IN13C-1852
Data Citation Concept for CMIP6

Monday, 14 December 2015
Poster Hall (Moscone South)
Martina Stockhause1, Frank Toussaint1, Michael Lautenschlager1 and Bryan Lawrence2, (1)DKRZ German Climate Computing Centre, Data Management, Hamburg, Germany, (2)University of Reading, Reading, RG6, United Kingdom
Abstract:
There is a broad consensus among data centers and scientific publishers on Force 11's 'Joint Declaration of Data Citation Principles'. To put these principles into operation is not always as straight forward.

The focus for CMIP6 data citations lies on the citation of data created by others and used in an analysis underlying the article. And for this source data usually no article of the data creators is available ('stand-alone data publication'). The planned data citation granularities are model data (data collections containing all datasets provided for the project by a single model) and experiment data (data collections containing all datasets for a scientific experiment run by a single model).

In case of large international projects or activities like CMIP, the data is commonly stored and disseminated by multiple repositories in a federated data infrastructure such as the Earth System Grid Federation (ESGF). The individual repositories are subject to different institutional and national policies. A Data Management Plan (DMP) will define a certain standard for the repositories including data handling procedures.

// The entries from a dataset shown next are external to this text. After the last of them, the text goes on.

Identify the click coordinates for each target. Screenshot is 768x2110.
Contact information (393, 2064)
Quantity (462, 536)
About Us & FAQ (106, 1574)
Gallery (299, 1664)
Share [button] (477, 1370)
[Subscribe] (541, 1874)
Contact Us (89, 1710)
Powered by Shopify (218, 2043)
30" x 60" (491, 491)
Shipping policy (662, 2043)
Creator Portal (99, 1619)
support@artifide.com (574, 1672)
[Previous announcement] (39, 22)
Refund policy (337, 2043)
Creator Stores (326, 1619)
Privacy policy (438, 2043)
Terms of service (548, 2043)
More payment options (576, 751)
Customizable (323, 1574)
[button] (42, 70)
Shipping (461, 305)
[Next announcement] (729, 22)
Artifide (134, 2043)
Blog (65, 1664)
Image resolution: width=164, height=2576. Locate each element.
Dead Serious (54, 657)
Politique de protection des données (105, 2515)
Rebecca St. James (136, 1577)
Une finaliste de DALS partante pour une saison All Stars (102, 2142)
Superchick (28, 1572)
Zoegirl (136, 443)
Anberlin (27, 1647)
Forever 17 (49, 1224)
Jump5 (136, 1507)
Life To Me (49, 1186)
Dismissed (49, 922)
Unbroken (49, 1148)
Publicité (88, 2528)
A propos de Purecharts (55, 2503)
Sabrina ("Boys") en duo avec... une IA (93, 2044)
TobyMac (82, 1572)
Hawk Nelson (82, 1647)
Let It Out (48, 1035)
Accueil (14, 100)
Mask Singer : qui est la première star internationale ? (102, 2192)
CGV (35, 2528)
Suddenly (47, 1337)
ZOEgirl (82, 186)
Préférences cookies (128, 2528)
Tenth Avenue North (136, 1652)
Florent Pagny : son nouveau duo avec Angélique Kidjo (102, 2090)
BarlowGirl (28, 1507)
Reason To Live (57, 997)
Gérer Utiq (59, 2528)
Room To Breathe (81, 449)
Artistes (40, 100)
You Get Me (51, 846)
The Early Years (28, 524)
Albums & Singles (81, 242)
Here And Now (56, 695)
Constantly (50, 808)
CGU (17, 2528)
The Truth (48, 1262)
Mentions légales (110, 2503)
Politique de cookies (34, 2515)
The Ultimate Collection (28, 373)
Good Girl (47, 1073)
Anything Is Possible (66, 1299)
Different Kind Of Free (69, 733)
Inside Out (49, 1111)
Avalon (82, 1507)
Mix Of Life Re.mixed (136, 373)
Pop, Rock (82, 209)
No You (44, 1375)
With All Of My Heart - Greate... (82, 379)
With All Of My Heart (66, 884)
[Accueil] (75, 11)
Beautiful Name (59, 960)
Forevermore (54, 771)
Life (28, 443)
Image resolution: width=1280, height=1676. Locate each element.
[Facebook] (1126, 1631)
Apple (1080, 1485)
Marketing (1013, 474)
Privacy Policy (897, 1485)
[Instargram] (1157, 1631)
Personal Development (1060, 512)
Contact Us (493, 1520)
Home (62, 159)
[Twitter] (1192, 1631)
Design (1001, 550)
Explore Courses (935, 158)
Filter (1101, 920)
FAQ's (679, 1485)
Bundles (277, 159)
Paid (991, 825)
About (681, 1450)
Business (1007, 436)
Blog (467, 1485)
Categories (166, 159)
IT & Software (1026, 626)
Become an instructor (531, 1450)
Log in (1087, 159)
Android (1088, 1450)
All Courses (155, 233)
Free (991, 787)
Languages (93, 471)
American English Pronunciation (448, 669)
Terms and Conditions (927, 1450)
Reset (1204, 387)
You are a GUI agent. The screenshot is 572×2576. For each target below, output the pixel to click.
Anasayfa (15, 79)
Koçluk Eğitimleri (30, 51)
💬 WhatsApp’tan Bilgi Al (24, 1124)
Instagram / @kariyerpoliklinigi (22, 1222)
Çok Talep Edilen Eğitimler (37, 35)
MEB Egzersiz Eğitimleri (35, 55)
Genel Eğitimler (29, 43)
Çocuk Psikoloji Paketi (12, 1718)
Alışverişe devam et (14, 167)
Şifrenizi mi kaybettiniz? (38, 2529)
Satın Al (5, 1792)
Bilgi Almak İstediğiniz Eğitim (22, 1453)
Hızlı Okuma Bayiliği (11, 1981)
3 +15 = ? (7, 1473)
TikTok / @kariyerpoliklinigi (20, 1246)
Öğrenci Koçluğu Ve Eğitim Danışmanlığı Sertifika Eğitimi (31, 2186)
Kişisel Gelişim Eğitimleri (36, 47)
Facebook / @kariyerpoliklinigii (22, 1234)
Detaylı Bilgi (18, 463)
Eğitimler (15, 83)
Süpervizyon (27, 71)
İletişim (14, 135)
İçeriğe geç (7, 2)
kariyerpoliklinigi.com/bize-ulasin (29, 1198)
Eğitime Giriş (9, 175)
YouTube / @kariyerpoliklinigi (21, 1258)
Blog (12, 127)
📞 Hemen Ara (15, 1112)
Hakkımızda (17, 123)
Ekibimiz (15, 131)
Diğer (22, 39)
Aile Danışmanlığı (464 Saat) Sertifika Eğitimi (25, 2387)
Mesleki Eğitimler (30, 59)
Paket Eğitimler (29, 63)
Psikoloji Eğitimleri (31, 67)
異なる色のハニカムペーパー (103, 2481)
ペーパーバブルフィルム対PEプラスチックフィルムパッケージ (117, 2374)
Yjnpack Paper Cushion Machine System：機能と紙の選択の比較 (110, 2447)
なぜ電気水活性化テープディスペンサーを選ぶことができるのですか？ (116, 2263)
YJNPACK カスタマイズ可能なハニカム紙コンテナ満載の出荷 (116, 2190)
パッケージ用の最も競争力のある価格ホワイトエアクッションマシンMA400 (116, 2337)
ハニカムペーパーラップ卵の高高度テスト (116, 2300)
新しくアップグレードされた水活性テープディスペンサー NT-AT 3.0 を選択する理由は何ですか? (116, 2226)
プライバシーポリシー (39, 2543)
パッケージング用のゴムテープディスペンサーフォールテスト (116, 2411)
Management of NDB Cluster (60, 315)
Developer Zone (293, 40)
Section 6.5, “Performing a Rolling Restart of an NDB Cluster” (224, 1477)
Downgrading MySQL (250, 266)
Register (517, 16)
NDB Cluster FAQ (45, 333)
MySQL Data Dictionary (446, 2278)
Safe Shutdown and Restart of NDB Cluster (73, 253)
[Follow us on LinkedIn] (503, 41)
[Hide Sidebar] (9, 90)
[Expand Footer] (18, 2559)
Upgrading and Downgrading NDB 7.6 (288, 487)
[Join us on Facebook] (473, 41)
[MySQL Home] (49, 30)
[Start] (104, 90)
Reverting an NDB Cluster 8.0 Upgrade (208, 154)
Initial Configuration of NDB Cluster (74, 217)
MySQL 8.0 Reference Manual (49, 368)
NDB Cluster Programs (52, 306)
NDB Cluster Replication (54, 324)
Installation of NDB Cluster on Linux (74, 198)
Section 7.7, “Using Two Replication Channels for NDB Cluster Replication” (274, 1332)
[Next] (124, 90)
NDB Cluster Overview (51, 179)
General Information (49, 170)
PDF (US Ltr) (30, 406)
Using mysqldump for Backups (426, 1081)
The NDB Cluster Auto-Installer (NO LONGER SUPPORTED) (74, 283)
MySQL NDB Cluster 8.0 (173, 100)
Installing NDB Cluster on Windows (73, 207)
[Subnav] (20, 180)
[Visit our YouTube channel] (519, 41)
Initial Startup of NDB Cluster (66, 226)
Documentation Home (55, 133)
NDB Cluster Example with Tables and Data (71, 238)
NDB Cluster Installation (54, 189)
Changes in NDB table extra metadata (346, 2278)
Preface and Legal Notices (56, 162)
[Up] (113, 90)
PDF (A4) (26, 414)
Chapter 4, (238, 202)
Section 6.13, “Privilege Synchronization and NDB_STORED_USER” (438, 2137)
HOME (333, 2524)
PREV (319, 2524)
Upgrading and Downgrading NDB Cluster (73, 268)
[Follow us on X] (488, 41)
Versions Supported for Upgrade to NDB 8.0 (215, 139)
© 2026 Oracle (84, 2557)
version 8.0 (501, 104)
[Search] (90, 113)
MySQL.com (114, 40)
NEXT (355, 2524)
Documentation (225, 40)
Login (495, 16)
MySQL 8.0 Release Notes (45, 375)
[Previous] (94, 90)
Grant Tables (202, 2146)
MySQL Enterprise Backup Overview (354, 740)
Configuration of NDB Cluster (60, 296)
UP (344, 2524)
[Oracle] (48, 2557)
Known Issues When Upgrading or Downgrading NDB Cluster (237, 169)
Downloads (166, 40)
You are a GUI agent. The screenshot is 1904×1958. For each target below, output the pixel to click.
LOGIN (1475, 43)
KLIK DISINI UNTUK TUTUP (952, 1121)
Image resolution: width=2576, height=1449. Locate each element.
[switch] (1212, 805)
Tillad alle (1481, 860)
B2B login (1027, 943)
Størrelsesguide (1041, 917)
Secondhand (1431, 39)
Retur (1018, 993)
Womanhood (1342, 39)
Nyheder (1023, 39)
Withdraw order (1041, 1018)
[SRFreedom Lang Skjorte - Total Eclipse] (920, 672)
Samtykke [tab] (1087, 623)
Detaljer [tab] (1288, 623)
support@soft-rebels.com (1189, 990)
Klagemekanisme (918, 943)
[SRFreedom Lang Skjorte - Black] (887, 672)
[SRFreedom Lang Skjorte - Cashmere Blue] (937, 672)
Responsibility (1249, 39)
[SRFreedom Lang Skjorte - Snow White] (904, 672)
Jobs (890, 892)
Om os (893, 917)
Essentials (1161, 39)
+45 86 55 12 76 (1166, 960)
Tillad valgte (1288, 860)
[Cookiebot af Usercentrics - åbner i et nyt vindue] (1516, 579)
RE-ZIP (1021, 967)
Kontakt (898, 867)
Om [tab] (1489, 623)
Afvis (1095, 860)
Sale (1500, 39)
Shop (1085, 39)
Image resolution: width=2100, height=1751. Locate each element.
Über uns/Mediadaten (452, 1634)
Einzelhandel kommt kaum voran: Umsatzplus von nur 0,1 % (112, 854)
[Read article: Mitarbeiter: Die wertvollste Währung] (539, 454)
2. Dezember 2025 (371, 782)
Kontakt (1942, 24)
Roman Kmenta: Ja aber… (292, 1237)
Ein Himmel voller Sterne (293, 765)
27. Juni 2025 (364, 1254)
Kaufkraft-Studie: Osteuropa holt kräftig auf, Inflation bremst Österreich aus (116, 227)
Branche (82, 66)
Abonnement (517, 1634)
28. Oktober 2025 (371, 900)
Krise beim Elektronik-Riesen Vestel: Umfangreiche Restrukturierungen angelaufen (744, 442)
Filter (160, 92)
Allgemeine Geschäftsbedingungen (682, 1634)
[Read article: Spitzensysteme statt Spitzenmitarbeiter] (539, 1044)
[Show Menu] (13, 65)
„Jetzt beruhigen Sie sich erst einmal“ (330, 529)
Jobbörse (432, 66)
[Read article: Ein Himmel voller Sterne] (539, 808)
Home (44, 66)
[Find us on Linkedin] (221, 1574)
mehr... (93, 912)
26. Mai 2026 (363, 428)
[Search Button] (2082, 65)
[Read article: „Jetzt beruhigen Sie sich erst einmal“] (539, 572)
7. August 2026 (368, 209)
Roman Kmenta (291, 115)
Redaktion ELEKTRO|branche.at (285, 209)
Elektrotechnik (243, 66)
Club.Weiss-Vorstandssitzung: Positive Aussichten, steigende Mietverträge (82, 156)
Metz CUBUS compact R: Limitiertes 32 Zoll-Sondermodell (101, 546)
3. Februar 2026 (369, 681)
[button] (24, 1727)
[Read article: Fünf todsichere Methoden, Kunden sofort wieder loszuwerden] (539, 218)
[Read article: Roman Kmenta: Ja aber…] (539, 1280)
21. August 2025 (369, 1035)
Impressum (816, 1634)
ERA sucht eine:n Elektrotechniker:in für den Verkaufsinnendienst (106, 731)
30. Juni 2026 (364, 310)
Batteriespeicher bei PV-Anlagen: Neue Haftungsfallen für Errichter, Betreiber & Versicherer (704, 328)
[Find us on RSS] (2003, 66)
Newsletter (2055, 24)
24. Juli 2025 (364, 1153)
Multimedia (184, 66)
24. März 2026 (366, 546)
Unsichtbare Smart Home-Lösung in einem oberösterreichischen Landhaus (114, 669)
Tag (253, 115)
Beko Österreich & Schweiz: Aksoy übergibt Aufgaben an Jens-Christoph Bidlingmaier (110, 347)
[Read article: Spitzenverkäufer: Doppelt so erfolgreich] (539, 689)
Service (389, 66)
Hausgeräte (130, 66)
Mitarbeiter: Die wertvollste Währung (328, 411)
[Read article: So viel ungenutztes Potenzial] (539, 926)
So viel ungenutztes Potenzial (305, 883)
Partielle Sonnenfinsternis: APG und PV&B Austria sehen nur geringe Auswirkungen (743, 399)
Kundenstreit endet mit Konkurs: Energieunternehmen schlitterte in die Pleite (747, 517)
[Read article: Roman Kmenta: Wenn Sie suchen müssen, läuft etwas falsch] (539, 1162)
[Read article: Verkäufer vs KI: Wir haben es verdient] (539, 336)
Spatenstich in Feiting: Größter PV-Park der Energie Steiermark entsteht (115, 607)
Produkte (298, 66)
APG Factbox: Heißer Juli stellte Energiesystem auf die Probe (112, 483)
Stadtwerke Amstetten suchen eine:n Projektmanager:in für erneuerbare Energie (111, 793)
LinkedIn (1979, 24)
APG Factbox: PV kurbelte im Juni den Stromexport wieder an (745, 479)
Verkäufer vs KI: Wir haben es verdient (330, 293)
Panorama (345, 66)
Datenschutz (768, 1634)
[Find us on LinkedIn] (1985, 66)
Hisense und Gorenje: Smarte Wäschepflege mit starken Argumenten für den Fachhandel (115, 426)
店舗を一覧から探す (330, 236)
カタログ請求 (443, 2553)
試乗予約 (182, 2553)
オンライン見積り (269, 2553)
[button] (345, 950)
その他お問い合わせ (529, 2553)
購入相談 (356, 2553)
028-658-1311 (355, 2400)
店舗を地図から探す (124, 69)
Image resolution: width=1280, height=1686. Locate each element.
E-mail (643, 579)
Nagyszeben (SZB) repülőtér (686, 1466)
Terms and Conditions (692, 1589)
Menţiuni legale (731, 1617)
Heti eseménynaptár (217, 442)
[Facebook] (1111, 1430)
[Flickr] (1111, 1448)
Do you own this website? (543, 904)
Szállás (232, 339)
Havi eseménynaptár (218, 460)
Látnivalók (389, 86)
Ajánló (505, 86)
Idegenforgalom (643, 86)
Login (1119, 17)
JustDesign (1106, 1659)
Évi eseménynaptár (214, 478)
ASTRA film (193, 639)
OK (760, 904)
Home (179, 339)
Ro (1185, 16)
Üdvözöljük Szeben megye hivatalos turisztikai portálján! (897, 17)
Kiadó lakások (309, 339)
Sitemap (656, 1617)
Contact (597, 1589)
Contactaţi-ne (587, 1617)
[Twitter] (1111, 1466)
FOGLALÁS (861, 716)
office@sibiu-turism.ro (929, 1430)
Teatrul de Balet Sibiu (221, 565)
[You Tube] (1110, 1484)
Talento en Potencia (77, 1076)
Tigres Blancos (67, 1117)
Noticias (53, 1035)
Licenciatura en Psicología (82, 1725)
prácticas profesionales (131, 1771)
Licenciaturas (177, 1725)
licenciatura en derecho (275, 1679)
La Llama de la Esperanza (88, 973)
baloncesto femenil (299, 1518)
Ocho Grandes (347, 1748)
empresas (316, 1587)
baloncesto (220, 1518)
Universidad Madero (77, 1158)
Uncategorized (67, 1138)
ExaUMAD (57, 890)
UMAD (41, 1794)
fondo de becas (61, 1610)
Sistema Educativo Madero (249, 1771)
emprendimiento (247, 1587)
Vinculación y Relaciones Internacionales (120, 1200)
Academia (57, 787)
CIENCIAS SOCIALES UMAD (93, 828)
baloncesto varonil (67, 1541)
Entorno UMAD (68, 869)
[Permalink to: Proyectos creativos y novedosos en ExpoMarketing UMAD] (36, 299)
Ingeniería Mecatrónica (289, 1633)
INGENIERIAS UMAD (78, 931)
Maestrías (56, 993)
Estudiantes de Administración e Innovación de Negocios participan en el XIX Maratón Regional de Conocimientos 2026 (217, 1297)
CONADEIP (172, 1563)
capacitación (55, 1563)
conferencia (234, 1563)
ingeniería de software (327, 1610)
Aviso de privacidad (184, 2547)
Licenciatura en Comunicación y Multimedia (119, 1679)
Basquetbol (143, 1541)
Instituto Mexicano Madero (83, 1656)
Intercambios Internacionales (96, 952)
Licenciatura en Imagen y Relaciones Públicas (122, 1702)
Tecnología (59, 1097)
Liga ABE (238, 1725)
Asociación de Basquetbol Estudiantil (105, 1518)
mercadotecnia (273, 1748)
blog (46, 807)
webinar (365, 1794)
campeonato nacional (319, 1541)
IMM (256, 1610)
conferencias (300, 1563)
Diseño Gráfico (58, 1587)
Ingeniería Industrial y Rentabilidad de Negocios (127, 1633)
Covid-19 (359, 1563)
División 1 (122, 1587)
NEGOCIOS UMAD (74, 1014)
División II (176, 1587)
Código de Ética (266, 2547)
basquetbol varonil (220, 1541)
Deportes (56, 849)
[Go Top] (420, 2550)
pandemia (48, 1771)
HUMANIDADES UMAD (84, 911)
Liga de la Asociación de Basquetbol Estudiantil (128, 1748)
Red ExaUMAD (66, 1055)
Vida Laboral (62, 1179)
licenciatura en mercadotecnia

Another aspect of CMIP data, relevant for data citations, is its dynamic nature. For such large data collections, datasets are added, revised and retracted for years, before the data collection becomes stable for a data citation entity including all model or simulation data. Thus, a critical issue for ESGF is data consistency, requiring thorough dataset versioning to enable the identification of the data collection in the cited version. Currently, the ESGF is designed for accessing the latest dataset versions. Data citation introduces the necessity to support older and retracted dataset versions by storing metadata even beyond data availability (data unpublished in ESGF).

Apart from ESGF, other infrastructure components exist for CMIP, which provide information that has to be connected to the CMIP6 data, e.g. ES-DOC providing information on models and simulations and the IPCC Data Distribution Centre (DDC) storing a subset of data together with available metadata (ES-DOC) for the long-term reuse of the interdisciplinary community. Other connections exist to standard project vocabularies, to personal identifiers (e.g. ORCID), or to data products (including provenance information).